Ya para terminar mi rotación y permanencia en el pabellón, pasé junto al maestro empujando una camilla, y en ella, un enfermo que trasladaba de la terapia intermedia de urgencias. Viéndome de reojo, el maestro movió la cabeza y al regresar me dijo: “¿para qué lo trajiste viejito?, si se te va a morir en dos horas.” Sonriéndole, incrédulo, dije: “lo encontré estable maestro.”
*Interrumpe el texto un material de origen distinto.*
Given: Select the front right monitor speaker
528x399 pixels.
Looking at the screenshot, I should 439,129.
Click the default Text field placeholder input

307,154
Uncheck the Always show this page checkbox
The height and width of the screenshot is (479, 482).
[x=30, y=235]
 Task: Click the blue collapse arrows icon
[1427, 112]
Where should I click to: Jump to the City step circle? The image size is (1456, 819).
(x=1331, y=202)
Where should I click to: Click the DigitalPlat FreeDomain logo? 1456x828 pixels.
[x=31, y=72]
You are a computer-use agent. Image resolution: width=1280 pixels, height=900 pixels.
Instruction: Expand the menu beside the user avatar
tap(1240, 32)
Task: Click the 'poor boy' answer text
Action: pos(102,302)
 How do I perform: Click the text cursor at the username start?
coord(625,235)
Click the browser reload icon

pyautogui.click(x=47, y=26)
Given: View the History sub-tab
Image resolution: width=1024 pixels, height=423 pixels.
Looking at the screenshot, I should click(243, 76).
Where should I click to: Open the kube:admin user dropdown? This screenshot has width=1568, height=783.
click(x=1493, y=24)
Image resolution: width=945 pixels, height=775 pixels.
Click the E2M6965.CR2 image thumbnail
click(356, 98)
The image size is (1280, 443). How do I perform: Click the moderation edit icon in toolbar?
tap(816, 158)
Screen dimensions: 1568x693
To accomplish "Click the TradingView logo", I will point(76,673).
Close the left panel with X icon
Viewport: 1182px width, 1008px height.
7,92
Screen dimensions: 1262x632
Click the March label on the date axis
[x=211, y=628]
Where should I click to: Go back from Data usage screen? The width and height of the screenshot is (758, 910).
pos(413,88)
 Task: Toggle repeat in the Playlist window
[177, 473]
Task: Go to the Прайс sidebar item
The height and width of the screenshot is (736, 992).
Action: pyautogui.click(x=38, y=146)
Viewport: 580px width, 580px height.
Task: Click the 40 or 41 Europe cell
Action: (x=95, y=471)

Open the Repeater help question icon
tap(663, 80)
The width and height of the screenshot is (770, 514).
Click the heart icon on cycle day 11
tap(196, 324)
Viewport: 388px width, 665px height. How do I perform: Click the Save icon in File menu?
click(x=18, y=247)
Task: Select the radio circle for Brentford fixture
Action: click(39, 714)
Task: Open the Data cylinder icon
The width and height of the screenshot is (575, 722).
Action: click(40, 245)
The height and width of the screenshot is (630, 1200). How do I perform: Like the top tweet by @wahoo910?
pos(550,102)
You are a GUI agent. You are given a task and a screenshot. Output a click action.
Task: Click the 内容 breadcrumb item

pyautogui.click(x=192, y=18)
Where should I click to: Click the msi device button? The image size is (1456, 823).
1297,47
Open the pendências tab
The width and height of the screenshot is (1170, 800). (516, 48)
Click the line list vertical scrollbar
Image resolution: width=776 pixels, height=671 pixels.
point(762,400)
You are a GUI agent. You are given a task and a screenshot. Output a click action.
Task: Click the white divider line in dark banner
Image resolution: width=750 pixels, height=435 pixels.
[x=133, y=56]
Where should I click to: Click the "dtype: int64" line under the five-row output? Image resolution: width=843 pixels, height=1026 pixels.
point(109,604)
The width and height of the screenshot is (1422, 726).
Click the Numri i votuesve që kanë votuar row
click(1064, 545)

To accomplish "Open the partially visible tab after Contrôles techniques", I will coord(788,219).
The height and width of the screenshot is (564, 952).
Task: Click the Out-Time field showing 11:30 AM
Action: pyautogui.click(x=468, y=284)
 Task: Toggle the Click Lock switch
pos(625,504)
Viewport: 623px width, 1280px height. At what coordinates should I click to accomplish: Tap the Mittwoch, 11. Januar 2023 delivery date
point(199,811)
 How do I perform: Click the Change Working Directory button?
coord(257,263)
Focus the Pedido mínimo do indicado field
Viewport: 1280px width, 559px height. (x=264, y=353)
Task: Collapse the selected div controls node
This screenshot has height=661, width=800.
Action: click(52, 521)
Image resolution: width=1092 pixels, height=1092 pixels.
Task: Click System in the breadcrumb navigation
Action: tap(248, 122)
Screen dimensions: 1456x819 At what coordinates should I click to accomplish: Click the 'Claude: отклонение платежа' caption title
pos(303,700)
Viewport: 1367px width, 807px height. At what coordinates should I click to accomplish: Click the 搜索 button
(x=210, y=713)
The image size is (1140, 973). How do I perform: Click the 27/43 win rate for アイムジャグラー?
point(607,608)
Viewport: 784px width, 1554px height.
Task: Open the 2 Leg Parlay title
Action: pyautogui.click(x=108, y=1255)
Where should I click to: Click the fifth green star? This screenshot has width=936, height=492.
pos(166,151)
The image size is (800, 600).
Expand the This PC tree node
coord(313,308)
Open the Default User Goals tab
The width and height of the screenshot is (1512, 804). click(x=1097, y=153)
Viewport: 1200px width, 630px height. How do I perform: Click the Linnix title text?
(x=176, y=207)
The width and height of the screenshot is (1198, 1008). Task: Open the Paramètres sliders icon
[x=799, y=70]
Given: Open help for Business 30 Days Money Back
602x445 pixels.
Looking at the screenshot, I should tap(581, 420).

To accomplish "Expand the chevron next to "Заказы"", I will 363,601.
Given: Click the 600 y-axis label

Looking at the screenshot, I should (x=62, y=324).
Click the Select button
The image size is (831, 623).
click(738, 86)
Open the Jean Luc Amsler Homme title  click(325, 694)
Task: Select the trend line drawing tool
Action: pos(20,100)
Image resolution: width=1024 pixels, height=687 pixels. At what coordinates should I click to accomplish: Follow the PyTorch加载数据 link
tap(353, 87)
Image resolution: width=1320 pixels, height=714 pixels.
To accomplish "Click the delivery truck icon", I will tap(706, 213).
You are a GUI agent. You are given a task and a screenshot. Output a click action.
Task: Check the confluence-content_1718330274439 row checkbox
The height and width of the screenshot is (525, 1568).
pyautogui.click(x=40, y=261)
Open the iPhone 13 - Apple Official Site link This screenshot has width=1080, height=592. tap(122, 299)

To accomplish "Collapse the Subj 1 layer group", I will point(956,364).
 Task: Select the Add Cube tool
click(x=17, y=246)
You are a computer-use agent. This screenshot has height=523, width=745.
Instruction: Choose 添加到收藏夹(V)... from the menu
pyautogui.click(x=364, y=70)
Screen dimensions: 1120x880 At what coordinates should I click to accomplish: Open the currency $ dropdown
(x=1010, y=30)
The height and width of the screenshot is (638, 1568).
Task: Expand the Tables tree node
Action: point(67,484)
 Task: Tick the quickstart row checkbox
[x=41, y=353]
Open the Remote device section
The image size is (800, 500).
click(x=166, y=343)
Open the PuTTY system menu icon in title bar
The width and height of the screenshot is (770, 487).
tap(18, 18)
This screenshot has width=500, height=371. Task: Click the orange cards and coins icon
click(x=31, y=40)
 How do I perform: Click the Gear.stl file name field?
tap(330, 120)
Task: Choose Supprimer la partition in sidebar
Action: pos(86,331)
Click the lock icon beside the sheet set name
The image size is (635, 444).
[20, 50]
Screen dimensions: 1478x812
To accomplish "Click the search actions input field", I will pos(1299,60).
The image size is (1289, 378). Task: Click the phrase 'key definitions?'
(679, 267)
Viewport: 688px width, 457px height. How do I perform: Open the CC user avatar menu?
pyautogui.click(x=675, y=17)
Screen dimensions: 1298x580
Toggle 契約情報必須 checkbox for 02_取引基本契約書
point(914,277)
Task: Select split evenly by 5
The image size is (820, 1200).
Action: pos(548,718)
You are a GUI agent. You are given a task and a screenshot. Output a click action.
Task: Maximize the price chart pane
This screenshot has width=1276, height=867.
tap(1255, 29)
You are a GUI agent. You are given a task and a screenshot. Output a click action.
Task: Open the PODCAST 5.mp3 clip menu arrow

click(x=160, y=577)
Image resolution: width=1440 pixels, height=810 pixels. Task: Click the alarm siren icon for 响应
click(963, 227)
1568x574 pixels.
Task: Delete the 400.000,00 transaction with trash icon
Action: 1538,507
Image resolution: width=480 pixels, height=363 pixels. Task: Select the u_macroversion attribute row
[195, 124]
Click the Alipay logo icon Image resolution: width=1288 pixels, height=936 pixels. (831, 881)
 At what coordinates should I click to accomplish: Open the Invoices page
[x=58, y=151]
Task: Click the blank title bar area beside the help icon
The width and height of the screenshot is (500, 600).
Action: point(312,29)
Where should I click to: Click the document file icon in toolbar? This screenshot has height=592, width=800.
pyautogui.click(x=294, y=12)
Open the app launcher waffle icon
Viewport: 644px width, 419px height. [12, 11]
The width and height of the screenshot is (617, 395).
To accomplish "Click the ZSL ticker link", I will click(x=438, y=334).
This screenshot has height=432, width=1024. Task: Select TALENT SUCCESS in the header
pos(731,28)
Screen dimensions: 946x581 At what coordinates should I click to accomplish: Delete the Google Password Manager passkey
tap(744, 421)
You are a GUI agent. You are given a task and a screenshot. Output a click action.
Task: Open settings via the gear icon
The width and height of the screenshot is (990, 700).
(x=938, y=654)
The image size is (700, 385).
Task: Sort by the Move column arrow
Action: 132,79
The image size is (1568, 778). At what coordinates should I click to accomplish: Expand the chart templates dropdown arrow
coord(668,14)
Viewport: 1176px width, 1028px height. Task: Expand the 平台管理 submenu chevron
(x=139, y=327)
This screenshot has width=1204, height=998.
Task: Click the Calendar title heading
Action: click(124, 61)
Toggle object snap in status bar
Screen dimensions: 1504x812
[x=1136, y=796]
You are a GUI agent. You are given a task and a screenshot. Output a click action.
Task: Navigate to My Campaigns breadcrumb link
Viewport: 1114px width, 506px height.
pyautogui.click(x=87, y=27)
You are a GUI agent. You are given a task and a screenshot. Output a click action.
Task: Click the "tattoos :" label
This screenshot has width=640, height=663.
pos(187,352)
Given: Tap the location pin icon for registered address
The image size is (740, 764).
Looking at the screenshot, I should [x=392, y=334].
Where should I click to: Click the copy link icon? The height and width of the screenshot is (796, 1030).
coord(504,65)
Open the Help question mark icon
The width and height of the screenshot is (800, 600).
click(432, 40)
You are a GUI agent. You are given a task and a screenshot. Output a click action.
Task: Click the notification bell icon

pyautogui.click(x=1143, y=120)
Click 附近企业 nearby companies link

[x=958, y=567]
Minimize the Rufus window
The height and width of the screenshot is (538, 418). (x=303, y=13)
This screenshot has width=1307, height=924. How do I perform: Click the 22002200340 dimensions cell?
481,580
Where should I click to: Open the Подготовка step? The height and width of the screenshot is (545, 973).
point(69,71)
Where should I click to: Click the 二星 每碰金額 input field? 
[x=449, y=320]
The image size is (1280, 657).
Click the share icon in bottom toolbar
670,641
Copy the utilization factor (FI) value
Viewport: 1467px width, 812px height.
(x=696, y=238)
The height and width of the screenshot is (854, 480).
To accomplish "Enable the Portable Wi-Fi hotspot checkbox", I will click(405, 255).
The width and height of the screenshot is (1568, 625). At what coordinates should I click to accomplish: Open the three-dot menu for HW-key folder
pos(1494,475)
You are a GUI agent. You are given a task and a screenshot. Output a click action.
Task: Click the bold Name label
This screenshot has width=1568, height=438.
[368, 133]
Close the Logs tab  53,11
Al día siguiente me preguntó qué había pasado, contestándole: “se me murió”. Tomándome del brazo cariñosamente, me introdujo en su oficina. Sacó un libro empastado en piel titulado: ‘Códice Badiano’. Lo abrió, observando una de las páginas con el dibujo de una planta, me hizo leer la sentencia que al pie de la página decía: “diente seco, pie caído y nalgas frías, mal pronóstico a corto plazo.”

“Seguramente viejito no le tocaste las nalgas heladas. Esto ya lo sabían los aztecas. Tendrás que leer este libro.”

Capítulo XIII: De algunas señales de la cercanía de la muerte.